--- Brief ---
Copy out the full column on staying in power, word for word, with nothing changed.

--- Page extract ---
-=-=-=-=-
18 March 2017

Staying in power and staying power

Some trophies are hard to secure and even harder to keep
It has become a tradition for Ranil Wickremesinghe to visit various signature tents at the Royal-Thomian and respond to questions put to him.  It’s all light-hearted.  The questions are often tongue-in-cheek stuff and the responses are calculated to generate some laughter, one feels.  

It was no different this year.  Two questions stood out because they were as serious as they were light.  The responses, similarly, drew laughter and also provided food for thought.

One question was about prosecuting wrongdoers (of the previous regime).  The Prime Minister was essentially asked when they would be brought to justice.  The response was light: 

“We are investigating, we are going to courts and we are allowing the lawyers to make money.”  He then added, as afterthought, “lawyers have been big supporters of our party, so we can’t let them down.” 

[See the Big Match interview here]

He was obviously joking about helping lawyer loyalists, but he was correct in terms of the tangible outcomes of the process so far.  What we do know and can appreciate is that such processes take time, perhaps longer than necessary but certainly better long than short for haste makes for error and perforce cannot service the cause of justice.  What we do not appreciate is the selectivity that is so pronounced in the process.  The focus is on allegations against the previous regime or rather key personalities in that regime.  There have been serious violations, clearly, but some of them would fall into petty thievery compared to the daylight robbery associated with the Central Bank bond scam.  If petty thieves deserve arrest, how come those accused of scheming to make billions are allowed to roam around free, is the question that many ask.
-=-=-=-=-
(Entries on target coordinates)
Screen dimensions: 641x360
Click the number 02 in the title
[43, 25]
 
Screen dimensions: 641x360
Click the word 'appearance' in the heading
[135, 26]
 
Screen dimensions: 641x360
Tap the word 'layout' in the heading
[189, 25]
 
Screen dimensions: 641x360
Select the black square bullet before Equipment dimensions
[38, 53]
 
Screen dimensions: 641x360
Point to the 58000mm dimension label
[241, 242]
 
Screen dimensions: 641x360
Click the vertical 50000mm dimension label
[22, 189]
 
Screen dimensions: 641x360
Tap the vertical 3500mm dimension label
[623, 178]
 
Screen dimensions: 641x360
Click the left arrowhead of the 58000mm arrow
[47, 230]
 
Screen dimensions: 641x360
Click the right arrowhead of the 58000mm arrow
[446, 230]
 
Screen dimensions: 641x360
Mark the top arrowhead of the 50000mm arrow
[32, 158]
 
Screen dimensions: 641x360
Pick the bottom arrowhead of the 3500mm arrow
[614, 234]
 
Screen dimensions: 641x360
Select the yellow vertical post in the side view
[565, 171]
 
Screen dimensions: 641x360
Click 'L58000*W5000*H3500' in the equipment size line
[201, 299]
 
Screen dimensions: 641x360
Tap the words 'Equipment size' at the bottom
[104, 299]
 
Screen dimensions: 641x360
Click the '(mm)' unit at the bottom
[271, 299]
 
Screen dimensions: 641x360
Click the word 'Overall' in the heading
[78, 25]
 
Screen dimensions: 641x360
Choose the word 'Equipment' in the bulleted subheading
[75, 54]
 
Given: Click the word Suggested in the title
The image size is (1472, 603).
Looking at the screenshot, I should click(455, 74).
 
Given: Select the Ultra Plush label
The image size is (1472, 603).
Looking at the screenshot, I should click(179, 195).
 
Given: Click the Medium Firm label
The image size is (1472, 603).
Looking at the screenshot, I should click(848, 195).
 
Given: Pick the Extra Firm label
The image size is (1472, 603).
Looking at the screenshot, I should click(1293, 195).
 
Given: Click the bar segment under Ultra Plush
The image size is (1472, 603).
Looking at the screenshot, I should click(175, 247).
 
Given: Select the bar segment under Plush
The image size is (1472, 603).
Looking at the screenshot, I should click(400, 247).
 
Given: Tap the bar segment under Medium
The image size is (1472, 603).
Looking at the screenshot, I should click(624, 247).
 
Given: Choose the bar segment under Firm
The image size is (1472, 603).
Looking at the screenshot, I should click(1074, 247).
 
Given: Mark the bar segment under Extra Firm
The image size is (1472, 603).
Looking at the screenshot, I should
-=-=-=-=-
--- Answer to the exercise ---
18 March 2017

Staying in power and staying power

Some trophies are hard to secure and even harder to keep
It has become a tradition for Ranil Wickremesinghe to visit various signature tents at the Royal-Thomian and respond to questions put to him.  It’s all light-hearted.  The questions are often tongue-in-cheek stuff and the responses are calculated to generate some laughter, one feels.  

It was no different this year.  Two questions stood out because they were as serious as they were light.  The responses, similarly, drew laughter and also provided food for thought.

One question was about prosecuting wrongdoers (of the previous regime).  The Prime Minister was essentially asked when they would be brought to justice.  The response was light: 

“We are investigating, we are going to courts and we are allowing the lawyers to make money.”  He then added, as afterthought, “lawyers have been big supporters of our party, so we can’t let them down.” 

[See the Big Match interview here]

He was obviously joking about helping lawyer loyalists, but he was correct in terms of the tangible outcomes of the process so far.  What we do know and can appreciate is that such processes take time, perhaps longer than necessary but certainly better long than short for haste makes for error and perforce cannot service the cause of justice.  What we do not appreciate is the selectivity that is so pronounced in the process.  The focus is on allegations against the previous regime or rather key personalities in that regime.  There have been serious violations, clearly, but some of them would fall into petty thievery compared to the daylight robbery associated with the Central Bank bond scam.  If petty thieves deserve arrest, how come those accused of scheming to make billions are allowed to roam around free, is the question that many ask.